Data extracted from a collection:
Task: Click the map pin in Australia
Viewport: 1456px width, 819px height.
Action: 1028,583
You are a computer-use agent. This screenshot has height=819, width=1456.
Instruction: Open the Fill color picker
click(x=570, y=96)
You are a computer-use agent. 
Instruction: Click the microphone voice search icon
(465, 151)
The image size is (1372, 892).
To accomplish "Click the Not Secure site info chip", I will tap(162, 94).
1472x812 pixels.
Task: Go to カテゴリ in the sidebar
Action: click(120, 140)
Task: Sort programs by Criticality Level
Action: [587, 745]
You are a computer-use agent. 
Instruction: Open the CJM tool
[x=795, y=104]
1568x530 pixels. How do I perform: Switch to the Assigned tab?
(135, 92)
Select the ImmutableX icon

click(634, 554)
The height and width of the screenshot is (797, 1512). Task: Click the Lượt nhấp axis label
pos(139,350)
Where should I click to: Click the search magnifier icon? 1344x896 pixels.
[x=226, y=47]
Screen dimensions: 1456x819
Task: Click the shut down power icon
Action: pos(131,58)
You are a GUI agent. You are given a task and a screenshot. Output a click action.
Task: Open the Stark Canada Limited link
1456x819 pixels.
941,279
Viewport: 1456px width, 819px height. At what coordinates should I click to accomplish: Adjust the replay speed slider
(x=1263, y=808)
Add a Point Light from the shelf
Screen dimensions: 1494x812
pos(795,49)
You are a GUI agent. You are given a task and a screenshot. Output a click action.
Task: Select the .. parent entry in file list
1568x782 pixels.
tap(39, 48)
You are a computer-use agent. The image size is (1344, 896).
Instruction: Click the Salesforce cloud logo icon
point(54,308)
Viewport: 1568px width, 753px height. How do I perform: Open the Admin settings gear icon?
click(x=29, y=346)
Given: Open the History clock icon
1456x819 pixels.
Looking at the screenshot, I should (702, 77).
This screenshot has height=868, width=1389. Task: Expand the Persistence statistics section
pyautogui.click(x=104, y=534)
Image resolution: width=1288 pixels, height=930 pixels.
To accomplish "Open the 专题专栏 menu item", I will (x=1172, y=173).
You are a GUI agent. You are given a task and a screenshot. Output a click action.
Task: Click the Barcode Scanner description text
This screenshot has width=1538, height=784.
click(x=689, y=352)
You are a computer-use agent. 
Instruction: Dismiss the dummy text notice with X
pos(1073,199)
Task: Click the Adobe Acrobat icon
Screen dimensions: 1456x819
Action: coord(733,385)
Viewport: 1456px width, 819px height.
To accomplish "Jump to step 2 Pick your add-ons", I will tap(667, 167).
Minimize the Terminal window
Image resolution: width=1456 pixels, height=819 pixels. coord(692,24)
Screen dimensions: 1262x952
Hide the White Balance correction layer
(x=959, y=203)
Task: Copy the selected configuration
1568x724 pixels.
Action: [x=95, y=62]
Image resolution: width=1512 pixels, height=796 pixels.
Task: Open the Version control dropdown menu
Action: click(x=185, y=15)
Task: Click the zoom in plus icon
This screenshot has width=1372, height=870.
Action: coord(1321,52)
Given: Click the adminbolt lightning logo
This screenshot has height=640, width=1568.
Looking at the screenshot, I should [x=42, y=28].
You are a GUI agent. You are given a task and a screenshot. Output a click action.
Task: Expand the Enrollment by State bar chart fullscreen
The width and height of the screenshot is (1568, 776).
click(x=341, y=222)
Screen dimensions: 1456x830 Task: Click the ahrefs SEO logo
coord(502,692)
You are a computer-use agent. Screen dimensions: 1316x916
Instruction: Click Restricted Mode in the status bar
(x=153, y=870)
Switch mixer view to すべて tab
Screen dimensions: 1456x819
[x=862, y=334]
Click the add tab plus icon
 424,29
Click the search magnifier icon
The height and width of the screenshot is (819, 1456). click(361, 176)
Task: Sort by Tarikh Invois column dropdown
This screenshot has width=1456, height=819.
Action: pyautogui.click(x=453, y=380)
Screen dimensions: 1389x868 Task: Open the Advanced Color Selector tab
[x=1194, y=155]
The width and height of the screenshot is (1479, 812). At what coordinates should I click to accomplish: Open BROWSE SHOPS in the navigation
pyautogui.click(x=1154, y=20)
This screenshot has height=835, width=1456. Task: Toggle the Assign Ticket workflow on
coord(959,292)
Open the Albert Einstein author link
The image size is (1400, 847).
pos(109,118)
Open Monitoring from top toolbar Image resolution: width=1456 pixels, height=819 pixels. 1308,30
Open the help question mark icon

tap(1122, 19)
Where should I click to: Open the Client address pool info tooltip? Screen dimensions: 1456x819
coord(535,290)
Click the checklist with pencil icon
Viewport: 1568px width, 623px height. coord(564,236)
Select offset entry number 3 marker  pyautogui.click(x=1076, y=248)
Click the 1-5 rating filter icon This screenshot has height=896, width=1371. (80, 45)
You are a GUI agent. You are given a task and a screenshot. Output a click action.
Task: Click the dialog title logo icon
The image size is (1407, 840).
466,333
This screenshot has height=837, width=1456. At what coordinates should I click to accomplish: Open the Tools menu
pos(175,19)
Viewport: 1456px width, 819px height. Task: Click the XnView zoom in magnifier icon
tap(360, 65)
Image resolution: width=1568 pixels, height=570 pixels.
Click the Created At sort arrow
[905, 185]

#### What needs to be done
Scan the records above and tell how many lines include the word "entry"; the number is all that should be written.

#### Exercise output
2